Despite being styled after a 1920s motorcycle there’s nothing vintage about this T3’s handling. Sticking to the Italian-designed and built theme, the forks and rear shocks have received a serious upgrade using parts from Bitubo’s catalogue. The brake upgrades are of course by Brembo and consist of new callipers, controls and stainless steel braided lines. A set of Borrani flanged aluminium rims satisfy the spoked rim component of the Normale hommage design brief.
Then came the stage of the build that Filippo prides himself on, and enjoys the most – the bodywork.
“It would be much easier to have moulds that are always the same, but in my opinion, it would take away the very essence of customizing a motorcycle. So every time I make my bodywork from scratch with a completely different new design, listening to the tastes and needs of the passionate customer.”
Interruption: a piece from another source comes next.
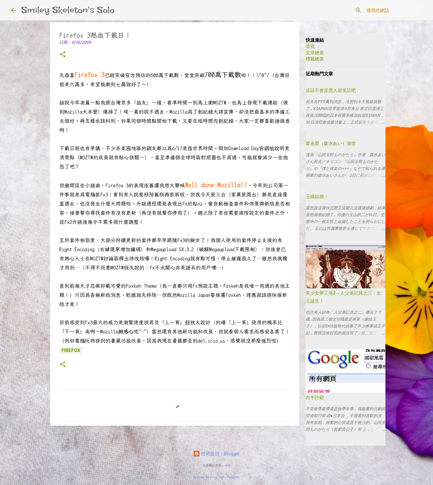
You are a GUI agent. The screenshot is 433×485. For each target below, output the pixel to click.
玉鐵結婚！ (317, 196)
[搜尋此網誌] (393, 10)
In this instance, Filippo’s work was heavily influenced by the taut, angular lines of the original Normale. “I made a complete aluminium body. The fuel tank, mudguards, side panels and seat pan. They all started from a skeletal model in metal which I then recreated over dozens and dozens of hours of work,” he says. “The result is a low and sleek bike with a tank that is large enough for long journeys and with lines that recall the old Guzzi’s glories.”
To wrap things up, Filippo dressed the T3 in premium aftermarket parts and more Officine Rossopuro original accessories.
“The elongated headlight with the Daytona instrumentation contributes to giving this bike a retro look” says Filippo. “Similar to the custom-made fork covers.”
Parts from the Rossopuro catalogue include CNC-machined aluminium footpegs, a rear brake calliper support and engine mount brackets. There’s also an air filter kit which replaces the airbox with an aluminium box that contains a K&N filter. The cylinder head guards are original items too along with the risers and many other small details.
An important thing to note is that everything Filippo fits to his projects is legally approved to ensure hassle-free operation for years to come. As he explains it, “Making specials is now a lifestyle for me. I create bikes that people can ride comfortably and are very usable. This bike is now ready to ride through the streets of Tuscany, having part of that old glory of the Normale 500 in its DNA.”